As teenagers, we knew not to meet up with anyone who started talking to us on the internet. If we did, we made sure to say goodbye to our families forever and be prepared to spend the rest of our days locked in the cellar of a pervert. Nevertheless, a few years ago, the internet became a popular place for singletons in their 40s or 50s to find love. At this age, you’re less likely to head out to the discotheque full stopandif you did, the chances of meeting a handsome stranger in the smoking area who might be a suitable future spouse would be slim to none. So it’s understandable. What’s less understandable is that according to recent figures close to 50% of 18- to 29-year-olds are now using online dating sites. These people still have youthful energy, they still go to the pub, they’re often in lecture halls packed with people their own age. They have ample opportunity to meet the love of their life in person. But the tangible world is not for falling in love anymore. Dating has been neatly consigned to the cyber realm. Online dating is so popular among my age-group that face-to-face flirting is beginning to come off as a bit perverted, lecherous or at best, just recklessly brave.
The tangible world is not for falling in love anymore. Dating has been neatly consigned to the cyber realm
The internet is a seedy arena but the way dating apps let love happen is strangely sanitised and controlled. As opposed to being pleasantly surprised by the lovability of an old friend or a stranger in a café, people are now trained to measure each individual against an extensive list of requirements. A handsome and kind friend, for example, might wear slightly tighter jeans than I would like; he may not be quite as interested in poetry as I’d have him be. Once, these short-comings would have been overlooked. Now, the better (and less embarrassing, less dangerous) option is to swipe through the endless options on the human-partner-online-supermarket. There are so many potentials on one application, surely someone of a higher calibre than this tightly-clad friend will arrive on his virtual noble steed. This level of design being the norm makes dissatisfaction an inevitability. This much choice makes people seem increasingly disposable to one and other.

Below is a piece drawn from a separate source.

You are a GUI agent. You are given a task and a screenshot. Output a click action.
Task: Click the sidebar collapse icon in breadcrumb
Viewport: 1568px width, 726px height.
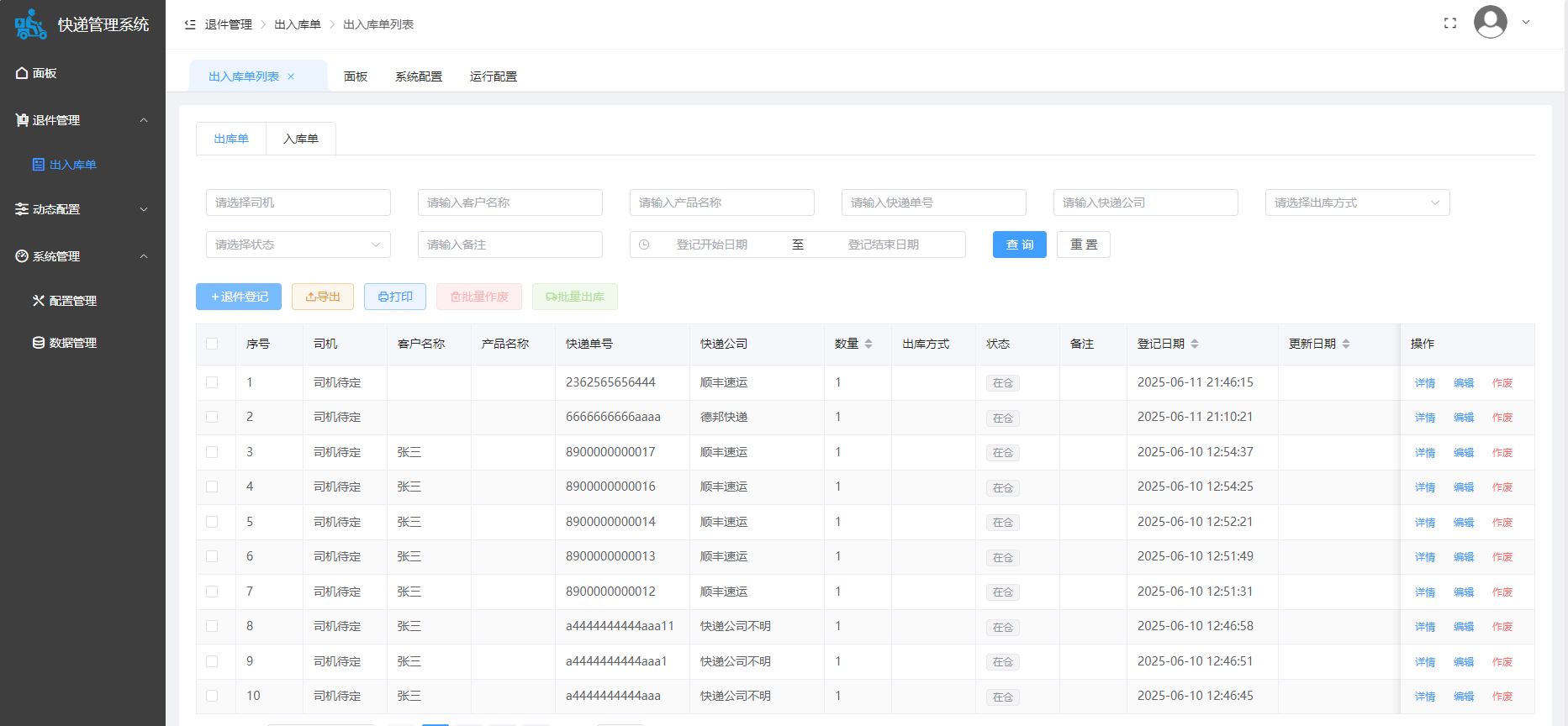coord(190,24)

The sanctity of marriage is under threat when the next generation’s introduction into the world of dating is via this seemingly inexhaustible source of alternatives to their chosen future companion. Frankly, a dating app’s business model thrives off people squeezing as many partners into one lifetime as possible. A third of people now meet their spouses online. One report by the Marriage Foundation has found that couples who meet online are six times more likely to divorce in the first three years than those who meet through family or friends. People who meet online are building from scratch. It’s easier to make a hasty judgement of character when there is no context to go on.
Couples who meet online are six times more likely to divorce in the first three years
Match Group operates the largest global portfolio of dating sites; 45 in total, including the three best known: Tinder, Match.com and Hinge. The personal information shared unwittingly or wittingly with these apps by their millions of users makes Match Group unimaginably powerful. It is difficult to conceptualise the sheer volume of information an application has on you. One Guardian journalist did request access to the data Tinder had stored and was sent back 800 pages of cringeworthy private information. An online dating service will know your most used chat-up line; the location and time of every message sent; if you prefer Asian to Hispanic. It knows your tastes better than you do. You may be unsure why you dismissed one dating profile but the algorithm that suggests future “matches” is so informed, it will figure out the pattern instantaneously and will no longer show you women with chubby friends (for example). The app will also study how you use their service; what time of day are you most likely to be looking for love, how long you consider a photograph before diving in or moving on, ie., it knows if you’re impulsive; it has figured out your daily routine and can predict what time of day you are most susceptible to loneliness.
Why does this matter? Because data is the economy’s fuel. A consumer’s data will be shared with third parties. Tinder’s privacy policy explicitly acknowledges that users’ personal data will enable other companies to deliver them targeted adverts.This means behaviour on the dating app will affect not only the type of hunks/babes a user will be recommended but what job vacancies they might see on other sites, what car insurance they’ll sign up for.
Match Group influences- and to a degree arranges- the marriages of millions. Their algorithms profoundly altered the destiny of swathes of the recently married population. At their fingertips they have billions of private messages, rejection texts, desperate pleas of the lonely. We shouldn’t be letting them see this stuff, let alone giving them the option to use it to sell us things we didn’t know we wanted. These tech moguls are designing our futures, they’re changing the fabric of society. They are playing God and there’s little evidence that they’re making us any happier for doing so.